>>>

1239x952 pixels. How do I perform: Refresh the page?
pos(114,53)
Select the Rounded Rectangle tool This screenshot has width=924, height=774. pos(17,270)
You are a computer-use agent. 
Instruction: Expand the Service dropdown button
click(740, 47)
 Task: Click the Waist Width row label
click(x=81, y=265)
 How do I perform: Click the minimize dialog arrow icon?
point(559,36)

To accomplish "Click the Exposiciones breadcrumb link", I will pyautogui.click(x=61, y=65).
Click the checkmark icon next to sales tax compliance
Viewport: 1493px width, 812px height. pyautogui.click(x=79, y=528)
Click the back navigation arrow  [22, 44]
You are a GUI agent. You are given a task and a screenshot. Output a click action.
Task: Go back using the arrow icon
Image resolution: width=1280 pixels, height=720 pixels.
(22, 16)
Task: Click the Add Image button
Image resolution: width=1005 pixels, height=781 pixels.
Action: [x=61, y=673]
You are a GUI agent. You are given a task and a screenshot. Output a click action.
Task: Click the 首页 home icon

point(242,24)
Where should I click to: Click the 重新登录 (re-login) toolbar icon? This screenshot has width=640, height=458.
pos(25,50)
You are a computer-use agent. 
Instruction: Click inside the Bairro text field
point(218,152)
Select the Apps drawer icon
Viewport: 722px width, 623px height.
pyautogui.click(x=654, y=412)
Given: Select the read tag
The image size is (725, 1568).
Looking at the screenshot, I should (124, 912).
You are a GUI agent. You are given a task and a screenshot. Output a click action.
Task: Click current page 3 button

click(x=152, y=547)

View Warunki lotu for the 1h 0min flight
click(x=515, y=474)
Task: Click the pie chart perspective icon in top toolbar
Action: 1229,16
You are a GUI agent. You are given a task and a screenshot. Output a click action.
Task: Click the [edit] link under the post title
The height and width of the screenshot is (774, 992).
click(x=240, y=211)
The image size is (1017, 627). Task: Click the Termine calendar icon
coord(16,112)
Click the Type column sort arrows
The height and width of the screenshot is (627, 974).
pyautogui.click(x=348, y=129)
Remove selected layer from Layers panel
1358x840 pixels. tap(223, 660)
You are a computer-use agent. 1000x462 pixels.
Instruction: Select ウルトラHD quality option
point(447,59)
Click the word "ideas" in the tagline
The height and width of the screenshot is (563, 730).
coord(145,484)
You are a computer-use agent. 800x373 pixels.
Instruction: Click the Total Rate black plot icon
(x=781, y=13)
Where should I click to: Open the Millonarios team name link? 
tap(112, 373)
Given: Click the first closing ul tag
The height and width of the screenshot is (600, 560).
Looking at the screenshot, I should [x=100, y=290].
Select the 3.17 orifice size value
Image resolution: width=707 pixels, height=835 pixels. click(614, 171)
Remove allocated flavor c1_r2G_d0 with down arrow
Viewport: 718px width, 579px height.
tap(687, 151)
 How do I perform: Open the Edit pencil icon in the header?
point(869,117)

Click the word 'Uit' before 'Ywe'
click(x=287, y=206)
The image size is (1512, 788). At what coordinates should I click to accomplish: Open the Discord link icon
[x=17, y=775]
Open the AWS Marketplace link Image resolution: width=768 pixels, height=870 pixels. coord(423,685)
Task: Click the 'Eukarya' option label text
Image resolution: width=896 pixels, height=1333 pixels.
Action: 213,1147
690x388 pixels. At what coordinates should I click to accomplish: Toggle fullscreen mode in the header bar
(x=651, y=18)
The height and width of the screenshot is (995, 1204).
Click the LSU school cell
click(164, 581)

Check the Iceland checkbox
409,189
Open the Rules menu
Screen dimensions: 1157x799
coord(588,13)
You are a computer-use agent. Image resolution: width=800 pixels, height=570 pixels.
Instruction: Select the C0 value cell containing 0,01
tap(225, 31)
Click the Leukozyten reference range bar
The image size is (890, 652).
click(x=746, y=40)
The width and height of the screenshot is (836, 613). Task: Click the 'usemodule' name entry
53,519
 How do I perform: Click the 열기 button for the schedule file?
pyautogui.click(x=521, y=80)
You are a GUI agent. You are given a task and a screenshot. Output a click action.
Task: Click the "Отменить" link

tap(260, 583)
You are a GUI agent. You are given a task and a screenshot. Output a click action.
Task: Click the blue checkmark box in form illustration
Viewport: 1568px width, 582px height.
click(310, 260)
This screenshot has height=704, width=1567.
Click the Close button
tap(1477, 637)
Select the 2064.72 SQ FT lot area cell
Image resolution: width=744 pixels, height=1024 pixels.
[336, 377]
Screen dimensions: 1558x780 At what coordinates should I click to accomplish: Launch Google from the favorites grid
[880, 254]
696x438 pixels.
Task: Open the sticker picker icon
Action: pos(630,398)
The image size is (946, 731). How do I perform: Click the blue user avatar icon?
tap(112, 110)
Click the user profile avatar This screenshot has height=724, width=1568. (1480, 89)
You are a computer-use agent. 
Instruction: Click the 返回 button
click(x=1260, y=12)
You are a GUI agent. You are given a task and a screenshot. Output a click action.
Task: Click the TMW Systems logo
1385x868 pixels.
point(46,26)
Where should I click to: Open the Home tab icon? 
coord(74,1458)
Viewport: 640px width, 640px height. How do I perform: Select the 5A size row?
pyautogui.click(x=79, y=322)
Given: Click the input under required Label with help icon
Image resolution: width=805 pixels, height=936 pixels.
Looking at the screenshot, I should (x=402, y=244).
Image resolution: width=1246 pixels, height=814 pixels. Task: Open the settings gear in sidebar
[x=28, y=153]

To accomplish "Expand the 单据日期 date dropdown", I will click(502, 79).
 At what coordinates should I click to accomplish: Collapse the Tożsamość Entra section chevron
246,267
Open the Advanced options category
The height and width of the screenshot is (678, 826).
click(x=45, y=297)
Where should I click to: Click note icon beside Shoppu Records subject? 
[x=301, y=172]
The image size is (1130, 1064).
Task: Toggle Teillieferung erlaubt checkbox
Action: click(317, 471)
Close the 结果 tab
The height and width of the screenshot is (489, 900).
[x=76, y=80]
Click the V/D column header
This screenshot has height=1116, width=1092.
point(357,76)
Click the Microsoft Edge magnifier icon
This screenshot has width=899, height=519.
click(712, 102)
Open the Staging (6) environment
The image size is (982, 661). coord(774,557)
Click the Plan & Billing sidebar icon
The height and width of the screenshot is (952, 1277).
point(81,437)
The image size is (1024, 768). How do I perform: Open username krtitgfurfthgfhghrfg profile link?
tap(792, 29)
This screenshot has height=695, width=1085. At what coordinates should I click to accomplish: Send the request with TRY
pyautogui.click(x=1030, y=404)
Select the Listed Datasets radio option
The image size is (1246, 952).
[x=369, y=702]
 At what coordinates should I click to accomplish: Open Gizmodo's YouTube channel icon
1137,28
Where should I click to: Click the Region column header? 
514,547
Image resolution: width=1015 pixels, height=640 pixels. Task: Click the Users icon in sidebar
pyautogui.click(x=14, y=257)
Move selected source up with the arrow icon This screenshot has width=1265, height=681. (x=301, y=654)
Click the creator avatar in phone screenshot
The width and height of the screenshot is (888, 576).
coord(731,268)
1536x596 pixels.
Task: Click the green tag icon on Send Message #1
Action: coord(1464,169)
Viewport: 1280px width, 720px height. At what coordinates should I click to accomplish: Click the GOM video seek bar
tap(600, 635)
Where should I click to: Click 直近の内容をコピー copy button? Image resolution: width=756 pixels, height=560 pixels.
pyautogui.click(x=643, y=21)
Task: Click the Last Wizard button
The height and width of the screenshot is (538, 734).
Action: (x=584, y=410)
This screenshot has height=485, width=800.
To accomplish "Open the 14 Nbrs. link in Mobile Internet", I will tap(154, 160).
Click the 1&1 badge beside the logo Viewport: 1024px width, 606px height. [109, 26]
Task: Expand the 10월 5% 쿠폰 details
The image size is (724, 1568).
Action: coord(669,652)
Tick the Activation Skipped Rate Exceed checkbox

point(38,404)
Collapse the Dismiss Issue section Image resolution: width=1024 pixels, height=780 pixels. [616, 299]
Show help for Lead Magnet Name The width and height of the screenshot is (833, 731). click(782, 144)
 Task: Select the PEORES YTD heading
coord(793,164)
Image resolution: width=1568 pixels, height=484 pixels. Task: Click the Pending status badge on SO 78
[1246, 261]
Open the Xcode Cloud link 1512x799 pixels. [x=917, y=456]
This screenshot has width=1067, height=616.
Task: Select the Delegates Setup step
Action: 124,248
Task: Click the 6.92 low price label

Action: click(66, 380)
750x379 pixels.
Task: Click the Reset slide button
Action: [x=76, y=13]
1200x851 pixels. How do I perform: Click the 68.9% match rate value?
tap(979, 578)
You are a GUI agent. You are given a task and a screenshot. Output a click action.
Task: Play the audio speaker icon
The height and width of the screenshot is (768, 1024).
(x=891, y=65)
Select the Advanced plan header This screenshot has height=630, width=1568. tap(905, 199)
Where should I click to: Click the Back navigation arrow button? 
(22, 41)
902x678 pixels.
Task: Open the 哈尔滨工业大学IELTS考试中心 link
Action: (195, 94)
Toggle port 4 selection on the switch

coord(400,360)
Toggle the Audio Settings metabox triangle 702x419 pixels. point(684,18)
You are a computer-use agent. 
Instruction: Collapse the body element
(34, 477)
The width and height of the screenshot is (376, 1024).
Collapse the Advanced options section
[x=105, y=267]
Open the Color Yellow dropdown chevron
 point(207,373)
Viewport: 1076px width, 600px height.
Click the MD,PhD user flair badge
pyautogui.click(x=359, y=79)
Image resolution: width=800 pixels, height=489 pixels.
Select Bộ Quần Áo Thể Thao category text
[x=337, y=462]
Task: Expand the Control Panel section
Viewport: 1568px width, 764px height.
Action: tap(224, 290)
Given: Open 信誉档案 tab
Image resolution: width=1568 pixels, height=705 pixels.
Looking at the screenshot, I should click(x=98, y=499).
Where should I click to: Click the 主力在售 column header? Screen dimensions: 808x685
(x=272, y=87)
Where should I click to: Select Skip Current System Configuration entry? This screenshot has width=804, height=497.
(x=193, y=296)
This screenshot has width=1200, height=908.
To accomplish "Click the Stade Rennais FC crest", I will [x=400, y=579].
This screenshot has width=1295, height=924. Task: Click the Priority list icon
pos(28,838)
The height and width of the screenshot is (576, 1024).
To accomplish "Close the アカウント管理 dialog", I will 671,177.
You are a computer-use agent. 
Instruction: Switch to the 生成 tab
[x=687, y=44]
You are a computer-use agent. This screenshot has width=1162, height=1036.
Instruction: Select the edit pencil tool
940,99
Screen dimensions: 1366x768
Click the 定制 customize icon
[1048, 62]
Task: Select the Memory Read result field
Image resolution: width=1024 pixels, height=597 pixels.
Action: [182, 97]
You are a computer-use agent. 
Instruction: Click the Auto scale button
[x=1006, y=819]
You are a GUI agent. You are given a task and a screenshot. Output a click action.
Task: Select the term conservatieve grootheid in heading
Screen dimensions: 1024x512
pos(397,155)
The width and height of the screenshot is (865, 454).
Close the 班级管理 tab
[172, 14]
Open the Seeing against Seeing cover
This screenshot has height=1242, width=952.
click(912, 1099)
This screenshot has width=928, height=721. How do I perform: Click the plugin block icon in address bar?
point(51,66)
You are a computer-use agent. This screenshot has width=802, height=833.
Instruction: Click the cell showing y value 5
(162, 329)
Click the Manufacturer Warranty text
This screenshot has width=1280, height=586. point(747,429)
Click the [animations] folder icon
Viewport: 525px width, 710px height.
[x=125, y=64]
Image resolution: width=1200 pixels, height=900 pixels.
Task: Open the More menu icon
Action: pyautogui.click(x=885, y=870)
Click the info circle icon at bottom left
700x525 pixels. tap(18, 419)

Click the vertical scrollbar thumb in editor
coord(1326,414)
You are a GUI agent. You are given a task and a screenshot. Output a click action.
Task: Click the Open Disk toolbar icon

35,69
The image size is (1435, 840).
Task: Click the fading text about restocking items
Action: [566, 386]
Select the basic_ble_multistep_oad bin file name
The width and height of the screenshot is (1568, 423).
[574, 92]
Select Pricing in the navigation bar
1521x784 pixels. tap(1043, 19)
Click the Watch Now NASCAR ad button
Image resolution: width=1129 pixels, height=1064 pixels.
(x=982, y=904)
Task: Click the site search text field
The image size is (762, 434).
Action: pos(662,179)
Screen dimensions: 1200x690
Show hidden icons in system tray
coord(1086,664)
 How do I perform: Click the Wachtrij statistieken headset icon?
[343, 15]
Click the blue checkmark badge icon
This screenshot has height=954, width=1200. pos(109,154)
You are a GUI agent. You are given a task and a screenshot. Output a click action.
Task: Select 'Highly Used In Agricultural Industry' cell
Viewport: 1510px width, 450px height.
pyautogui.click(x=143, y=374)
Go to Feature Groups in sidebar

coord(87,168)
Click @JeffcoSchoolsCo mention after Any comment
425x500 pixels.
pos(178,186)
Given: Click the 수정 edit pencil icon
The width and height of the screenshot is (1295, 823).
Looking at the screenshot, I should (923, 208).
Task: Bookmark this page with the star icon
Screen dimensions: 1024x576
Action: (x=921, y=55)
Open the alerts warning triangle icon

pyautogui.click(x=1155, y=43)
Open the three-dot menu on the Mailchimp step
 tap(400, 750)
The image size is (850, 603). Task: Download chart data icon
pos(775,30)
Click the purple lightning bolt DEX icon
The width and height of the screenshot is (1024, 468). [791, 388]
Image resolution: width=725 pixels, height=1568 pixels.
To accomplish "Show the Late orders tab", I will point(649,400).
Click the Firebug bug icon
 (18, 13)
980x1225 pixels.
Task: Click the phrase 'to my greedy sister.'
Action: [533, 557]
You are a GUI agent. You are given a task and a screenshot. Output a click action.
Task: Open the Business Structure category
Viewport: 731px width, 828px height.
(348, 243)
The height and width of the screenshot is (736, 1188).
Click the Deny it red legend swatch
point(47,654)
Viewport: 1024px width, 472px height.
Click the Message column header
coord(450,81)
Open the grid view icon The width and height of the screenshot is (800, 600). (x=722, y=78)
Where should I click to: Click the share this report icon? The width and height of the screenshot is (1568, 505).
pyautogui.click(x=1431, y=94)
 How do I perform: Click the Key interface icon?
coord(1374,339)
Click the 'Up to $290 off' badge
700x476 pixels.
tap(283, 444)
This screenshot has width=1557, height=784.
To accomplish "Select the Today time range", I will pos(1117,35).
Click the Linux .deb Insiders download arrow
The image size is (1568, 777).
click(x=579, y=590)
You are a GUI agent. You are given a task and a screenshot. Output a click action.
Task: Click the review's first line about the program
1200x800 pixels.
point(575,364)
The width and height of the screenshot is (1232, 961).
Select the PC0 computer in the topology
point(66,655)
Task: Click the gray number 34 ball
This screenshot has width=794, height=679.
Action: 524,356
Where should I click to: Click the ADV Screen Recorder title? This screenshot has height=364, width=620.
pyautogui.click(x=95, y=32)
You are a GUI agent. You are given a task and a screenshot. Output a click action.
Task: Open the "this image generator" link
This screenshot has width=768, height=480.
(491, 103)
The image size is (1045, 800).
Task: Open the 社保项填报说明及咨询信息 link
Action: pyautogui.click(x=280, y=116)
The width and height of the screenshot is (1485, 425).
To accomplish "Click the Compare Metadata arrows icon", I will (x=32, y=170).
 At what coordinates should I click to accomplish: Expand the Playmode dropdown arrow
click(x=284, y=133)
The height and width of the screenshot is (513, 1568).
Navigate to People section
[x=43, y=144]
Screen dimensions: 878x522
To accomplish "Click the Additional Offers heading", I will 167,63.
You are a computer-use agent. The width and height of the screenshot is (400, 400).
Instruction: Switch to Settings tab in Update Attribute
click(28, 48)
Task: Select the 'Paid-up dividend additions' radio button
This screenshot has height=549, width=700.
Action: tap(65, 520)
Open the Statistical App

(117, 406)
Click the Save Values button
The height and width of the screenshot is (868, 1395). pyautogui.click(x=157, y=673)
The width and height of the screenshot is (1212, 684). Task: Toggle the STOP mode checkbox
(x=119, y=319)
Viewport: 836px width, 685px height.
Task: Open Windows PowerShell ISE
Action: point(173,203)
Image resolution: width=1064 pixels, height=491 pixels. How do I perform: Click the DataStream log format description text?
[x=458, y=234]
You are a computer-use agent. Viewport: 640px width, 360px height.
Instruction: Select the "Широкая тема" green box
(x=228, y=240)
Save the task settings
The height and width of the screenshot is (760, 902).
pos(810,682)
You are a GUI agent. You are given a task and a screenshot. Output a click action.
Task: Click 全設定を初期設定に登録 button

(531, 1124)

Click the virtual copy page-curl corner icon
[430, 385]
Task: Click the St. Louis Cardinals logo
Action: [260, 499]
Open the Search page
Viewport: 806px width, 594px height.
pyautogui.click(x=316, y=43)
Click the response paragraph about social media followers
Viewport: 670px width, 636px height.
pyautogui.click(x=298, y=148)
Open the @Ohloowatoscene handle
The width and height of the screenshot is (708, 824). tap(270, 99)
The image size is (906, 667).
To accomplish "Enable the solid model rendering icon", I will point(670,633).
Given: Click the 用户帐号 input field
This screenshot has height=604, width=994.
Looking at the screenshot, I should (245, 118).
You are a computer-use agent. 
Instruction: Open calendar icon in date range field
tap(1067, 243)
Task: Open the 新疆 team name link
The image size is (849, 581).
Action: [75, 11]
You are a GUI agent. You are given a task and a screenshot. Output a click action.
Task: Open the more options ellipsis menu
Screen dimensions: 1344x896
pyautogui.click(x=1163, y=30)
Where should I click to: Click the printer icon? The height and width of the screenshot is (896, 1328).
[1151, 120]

<<<

Work instruction
Take the records above and return, word for word, only the lines that fall from the line with "has width=802, height=833." to the line with "Screen dimensions: 1200x690", both of them included.

Solution for this exercise
You are a computer-use agent. This screenshot has width=802, height=833.
Instruction: Click the cell showing y value 5
(162, 329)
Click the Manufacturer Warranty text
This screenshot has width=1280, height=586. point(747,429)
Click the [animations] folder icon
Viewport: 525px width, 710px height.
[x=125, y=64]
Image resolution: width=1200 pixels, height=900 pixels.
Task: Open the More menu icon
Action: pyautogui.click(x=885, y=870)
Click the info circle icon at bottom left
700x525 pixels. tap(18, 419)

Click the vertical scrollbar thumb in editor
coord(1326,414)
You are a GUI agent. You are given a task and a screenshot. Output a click action.
Task: Click the Open Disk toolbar icon

35,69
The image size is (1435, 840).
Task: Click the fading text about restocking items
Action: [566, 386]
Select the basic_ble_multistep_oad bin file name
The width and height of the screenshot is (1568, 423).
[574, 92]
Select Pricing in the navigation bar
1521x784 pixels. tap(1043, 19)
Click the Watch Now NASCAR ad button
Image resolution: width=1129 pixels, height=1064 pixels.
(x=982, y=904)
Task: Click the site search text field
The image size is (762, 434).
Action: pos(662,179)
Screen dimensions: 1200x690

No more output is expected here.